## SET OF TASKS
**1.** Give again, word for word, the part of the SaaS marketing strategy text between "Ditch everything you" and "like a nail.", inclusive.
**2.** Proceed with the SaaS marketing strategy text, picking up after its last sentence.

## SOURCE PASSAGE
========
Annoyingly Simple SAAS Marketing Strategy

Don't believe the internet

Ditch everything you learned about marketing online. It’s useless.

Most people teach and talk about tactics. If a tactic works, then they have a hammer and everything looks like a nail.

Good marketing strategies start with your constraints, not your options.

Most of the tactics are half steps. What you need is customers. It rarely makes sense to take a left turn from that and tell yourself that what you need is a brand or audience or SEO traffic. These aren’t customers, they are precursors to customers.

You might just end up doing one of these with no success:

  • Spend 6 months struggling to build an audience on social media

  • Spend 6 months struggling to rank your content on Google

  • Build in public so other Indie Hackers see your product, even if Indie Hackers aren’t your customers (seriously?)

  • Partner with creators and influencers who already have an audience to get fast-tracked marketing

  • Build a waitlist for your product

  • Launch on Product Hunt

  • Build a YouTube channel

It may not result in any customers because frankly you’re not focused on getting customers, you’re focused on building a distribution channel.
========
## INFORMATION SUPPLIED
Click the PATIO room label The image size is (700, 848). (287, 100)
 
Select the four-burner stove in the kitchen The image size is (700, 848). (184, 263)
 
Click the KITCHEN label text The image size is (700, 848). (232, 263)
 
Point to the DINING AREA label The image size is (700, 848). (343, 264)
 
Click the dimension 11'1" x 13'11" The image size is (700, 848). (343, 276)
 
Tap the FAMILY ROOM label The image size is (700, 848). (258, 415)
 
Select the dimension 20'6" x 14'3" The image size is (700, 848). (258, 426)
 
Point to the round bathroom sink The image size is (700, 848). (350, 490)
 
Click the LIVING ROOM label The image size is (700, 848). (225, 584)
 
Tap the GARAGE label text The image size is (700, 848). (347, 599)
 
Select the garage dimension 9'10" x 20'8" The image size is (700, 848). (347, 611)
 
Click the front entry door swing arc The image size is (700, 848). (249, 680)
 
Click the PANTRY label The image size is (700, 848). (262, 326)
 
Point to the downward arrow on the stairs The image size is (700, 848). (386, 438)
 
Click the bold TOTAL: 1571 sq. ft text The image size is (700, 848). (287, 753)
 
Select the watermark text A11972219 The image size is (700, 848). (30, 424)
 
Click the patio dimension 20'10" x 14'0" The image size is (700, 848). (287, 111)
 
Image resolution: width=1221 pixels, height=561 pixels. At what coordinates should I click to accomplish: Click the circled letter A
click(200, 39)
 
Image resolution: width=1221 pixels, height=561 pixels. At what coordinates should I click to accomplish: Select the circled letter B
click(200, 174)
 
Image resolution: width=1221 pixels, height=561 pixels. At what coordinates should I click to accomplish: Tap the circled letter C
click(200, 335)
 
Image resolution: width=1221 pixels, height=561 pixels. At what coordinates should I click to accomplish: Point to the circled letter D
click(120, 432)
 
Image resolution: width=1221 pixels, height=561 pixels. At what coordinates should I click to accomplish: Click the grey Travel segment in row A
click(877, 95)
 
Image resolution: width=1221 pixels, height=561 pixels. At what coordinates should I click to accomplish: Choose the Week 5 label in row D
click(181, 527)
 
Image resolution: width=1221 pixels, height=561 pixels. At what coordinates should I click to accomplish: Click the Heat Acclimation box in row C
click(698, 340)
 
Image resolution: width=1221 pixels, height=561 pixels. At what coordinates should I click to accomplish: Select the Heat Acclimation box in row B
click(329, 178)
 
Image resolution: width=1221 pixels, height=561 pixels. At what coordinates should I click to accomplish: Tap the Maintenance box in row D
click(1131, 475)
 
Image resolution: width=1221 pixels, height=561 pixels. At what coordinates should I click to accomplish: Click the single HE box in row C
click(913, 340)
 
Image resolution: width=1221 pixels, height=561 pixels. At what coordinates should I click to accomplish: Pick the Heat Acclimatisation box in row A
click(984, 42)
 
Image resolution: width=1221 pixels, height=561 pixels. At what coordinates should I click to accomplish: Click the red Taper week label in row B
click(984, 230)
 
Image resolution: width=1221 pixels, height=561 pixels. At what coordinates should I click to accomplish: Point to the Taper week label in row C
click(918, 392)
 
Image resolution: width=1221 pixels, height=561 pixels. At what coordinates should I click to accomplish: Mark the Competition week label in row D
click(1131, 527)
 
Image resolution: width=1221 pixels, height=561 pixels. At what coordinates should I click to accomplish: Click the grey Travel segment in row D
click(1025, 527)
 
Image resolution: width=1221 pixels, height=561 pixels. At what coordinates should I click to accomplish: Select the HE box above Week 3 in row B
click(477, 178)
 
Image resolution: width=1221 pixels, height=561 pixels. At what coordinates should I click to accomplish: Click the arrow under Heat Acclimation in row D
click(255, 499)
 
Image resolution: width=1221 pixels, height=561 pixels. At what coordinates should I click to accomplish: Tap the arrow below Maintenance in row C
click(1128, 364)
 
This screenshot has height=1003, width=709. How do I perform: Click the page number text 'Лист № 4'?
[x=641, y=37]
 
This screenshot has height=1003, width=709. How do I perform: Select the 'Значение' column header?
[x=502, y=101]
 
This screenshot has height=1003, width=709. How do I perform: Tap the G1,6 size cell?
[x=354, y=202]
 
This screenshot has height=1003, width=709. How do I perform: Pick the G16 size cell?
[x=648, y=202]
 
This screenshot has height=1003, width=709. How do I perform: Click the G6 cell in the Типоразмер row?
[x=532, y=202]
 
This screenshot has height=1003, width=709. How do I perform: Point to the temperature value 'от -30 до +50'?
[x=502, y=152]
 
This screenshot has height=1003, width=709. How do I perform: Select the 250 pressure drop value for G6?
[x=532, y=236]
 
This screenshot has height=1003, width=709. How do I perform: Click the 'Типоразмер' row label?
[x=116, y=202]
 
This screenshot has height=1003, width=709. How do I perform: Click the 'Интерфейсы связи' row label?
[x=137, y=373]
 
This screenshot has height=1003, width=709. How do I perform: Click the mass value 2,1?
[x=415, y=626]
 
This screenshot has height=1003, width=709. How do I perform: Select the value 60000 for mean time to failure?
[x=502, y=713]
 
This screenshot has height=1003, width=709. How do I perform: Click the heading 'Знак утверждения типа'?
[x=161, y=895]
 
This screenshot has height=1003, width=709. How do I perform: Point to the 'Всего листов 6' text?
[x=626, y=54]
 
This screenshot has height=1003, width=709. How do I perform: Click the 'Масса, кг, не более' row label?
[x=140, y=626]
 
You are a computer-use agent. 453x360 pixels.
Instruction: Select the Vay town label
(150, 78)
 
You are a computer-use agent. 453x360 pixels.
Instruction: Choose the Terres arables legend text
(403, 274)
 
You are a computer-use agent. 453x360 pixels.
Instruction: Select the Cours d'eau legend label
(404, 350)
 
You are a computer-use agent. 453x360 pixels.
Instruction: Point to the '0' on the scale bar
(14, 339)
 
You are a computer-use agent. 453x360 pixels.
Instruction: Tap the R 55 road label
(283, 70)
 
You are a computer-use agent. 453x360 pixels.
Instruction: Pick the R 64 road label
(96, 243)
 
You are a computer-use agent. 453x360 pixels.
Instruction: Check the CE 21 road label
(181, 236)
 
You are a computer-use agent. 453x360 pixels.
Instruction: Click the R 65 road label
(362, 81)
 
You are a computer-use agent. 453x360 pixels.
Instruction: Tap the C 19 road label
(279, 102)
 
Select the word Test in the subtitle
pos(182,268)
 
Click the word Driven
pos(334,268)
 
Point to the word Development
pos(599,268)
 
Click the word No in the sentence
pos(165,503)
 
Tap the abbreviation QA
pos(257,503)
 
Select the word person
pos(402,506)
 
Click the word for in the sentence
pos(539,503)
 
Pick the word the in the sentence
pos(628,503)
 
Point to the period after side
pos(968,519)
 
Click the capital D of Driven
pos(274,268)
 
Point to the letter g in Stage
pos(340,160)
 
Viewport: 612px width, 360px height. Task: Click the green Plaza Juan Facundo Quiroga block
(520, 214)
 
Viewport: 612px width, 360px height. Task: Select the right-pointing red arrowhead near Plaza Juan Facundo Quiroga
========
## OUTPUTS
**1.**
Ditch everything you learned about marketing online. It’s useless.

Most people teach and talk about tactics. If a tactic works, then they have a hammer and everything looks like a nail.

**2.**
Instead, you need a marketing strategy (not a channel) that’s designed specifically for you and your business.

Let’s demystify marketing right here, right now.

The Foundation Comes First

“60% of the time, it works every time.” - Brian Fantana

If you don’t start with the steps in this section, you are relying on chance.

Start with the audience

You’ve probably heard the line, “If everyone is your customer, no one is.”

Know your customer, and marketing becomes easy.

They tell you how to market to them. Not the marketing gurus online.

Founders often start with the product and then figure out the ideal customer later. This is backward. Start with the customer you want to serve and build your product around them.

If you already have the product, then you need to come back to this step and get specific about who the customer is (and potentially make changes to the product to fit their pain points).

There are 4 criteria you should use to pick a target audience:

1. Massive Pain

They must have pain or be frustrated with the problem that your product solves.

2. Purchasing Power

They have to have the funds to pay for your product.

3. Easy to target

If they are hard to find, they are hard to market to.

4. Growing in numbers

There should be more of them every day.

Take time to drum up some examples, then evaluate all your options by these 4 criteria. They need to fit in each one. If they don’t meet one, they are not going to make a good target audience.

Understand their obstacles

Once you determined who you’re targeting, next figure out what their dream outcome is.

What are they working toward?

The steps between where they are now and their dream outcome is their journey, and their journey is made up of obstacles.

Your product should be a solution to one or many of those obstacles.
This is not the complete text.